New technologies in pupils’ learning: friend or foe?
Alessia Cadamuro & Elisa Bisagno (UNIMORE)
Using Information and Communication Technologies (ICTs) in school and other educational environments is becoming increasingly widespread and their employment is, even more, a hot topic, during the COVID-19 emergency. But are ICTs really useful in supporting pupils’ learning? And, if the answer is yes, how so? What is the role of transversal skills in smart learning environments?
ICTs is an extensional term that underlines the role of unified communications and the integration of telecommunications and computers. According to some studies, ICTs offer new approaches to design learning environments where many factors can influence learning: materials, activities, and more importantly students’ motivation, learning styles, and self-regulation (Ligorio et al., 2010).
Technological tools can determine a significant impact on transversal skills such as metacognition (that is, “knowing how to think and how to learn” (Bjork & Yan, 2014)) and self-regulation (that is, “monitoring, directing, and regulating actions toward goals of information acquisition” (Paris & Paris, 2001)). Indeed, on one hand, high-tech learning environments can assist students in using self-regulated learning strategies, while, on the other hand, learning in a high-tech environment requires self-regulatory skills to organise and compare information (Azevedo et al., 2004).
For instance, Kramarski & Gutman (2006) compared a “simple” e-learning environment with one associated with metacognitive training and revealed how the e-learning & metacognitive combined activities led to better mathematical problem-solving. Similarly, a recent study with high school students (Hsu & Lin, 2017) tested their decision-making (DM) skills, showing that e-learning programmes can improve DM and self-evaluation skills, especially when enriched with a metacognitive training. Cadamuro and colleagues (2020) studied the impact of a teaching session with the use of the Interactive Whiteboard (IWB) on knowledge performance of primary school pupils, finding an advantage of IWB use in learning achievement. Notably, the increase in learning outcomes only occurred among pupils with low metacognitive skills, meaning that IWB offered support for those who needed it the most.

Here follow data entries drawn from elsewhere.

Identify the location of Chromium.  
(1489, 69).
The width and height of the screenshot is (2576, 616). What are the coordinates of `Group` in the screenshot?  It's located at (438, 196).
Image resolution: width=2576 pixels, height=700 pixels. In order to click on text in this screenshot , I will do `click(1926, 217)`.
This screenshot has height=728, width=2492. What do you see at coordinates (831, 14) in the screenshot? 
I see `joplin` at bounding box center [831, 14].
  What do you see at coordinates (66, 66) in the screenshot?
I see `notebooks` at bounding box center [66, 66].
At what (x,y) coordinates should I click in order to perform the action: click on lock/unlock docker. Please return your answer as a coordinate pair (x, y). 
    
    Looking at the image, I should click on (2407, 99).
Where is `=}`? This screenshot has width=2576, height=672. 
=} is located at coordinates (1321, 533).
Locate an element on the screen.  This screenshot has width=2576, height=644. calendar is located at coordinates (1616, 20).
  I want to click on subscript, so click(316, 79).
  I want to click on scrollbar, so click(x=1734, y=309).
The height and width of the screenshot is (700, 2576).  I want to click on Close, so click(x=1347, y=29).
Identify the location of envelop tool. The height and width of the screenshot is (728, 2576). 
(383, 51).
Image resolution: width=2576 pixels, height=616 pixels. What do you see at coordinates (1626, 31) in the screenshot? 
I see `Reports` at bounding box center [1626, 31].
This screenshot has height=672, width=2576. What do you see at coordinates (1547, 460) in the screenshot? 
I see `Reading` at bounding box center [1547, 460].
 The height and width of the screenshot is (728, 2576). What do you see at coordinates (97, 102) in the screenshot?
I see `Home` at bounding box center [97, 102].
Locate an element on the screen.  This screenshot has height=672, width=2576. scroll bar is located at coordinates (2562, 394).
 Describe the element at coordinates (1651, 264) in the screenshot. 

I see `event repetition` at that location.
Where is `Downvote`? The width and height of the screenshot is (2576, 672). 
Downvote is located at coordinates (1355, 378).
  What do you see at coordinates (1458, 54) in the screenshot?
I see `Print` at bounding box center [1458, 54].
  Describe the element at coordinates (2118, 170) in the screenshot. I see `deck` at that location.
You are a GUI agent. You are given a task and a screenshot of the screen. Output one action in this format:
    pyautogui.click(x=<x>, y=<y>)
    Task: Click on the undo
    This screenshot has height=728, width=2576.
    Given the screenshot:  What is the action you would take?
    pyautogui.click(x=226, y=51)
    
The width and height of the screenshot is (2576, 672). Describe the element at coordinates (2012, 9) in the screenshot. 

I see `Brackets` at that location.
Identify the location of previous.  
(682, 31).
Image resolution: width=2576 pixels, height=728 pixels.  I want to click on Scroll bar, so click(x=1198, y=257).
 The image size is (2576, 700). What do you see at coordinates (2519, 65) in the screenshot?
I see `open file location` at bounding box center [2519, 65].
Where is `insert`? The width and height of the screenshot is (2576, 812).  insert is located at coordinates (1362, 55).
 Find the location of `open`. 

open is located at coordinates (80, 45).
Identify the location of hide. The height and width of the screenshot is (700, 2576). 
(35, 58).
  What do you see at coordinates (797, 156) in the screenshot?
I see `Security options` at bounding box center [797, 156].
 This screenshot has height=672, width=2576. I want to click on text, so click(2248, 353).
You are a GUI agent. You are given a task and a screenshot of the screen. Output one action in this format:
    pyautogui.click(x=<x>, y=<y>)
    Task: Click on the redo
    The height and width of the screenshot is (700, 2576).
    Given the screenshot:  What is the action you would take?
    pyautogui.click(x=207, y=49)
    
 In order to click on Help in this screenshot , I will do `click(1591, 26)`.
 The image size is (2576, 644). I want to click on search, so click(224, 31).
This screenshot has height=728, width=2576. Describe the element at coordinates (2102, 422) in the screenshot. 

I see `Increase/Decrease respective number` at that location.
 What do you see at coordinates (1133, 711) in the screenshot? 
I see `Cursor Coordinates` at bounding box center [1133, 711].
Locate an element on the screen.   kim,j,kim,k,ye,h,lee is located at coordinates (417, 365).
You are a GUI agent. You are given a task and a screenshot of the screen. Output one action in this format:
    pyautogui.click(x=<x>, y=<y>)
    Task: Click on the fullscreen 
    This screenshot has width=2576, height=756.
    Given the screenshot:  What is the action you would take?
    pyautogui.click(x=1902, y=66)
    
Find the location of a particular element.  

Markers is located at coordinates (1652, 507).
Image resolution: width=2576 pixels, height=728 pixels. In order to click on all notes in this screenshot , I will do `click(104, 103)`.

Another study by Cacciamani and colleagues (2012) suggested that opportunities for metacognitive reflection on the students’ participation strategies during an online course are amongst the best practices for fostering epistemic agency.
In general, a tied relationship between a beneficial use of ICTs in pupils’ learning and the role of transversal skills has been found in a review by Cadamuro and colleagues (2019): indeed, working in technology-mediated contexts foster the development of metacognitive skills which, in turn, lead to better learning outcomes. On the other hand, metacognitive skills are fundamental to take advantage of web-based training. More importantly, the combined use of e-learning and metacognition seems to produce the best learning outcomes.
To conclude, ICTs are friends when they are accessed by pupils in a metacognitive and self-regulated way, that is that they are not passive receivers of information, but they are supported in exploiting the affordances of these tools to become more competent learners.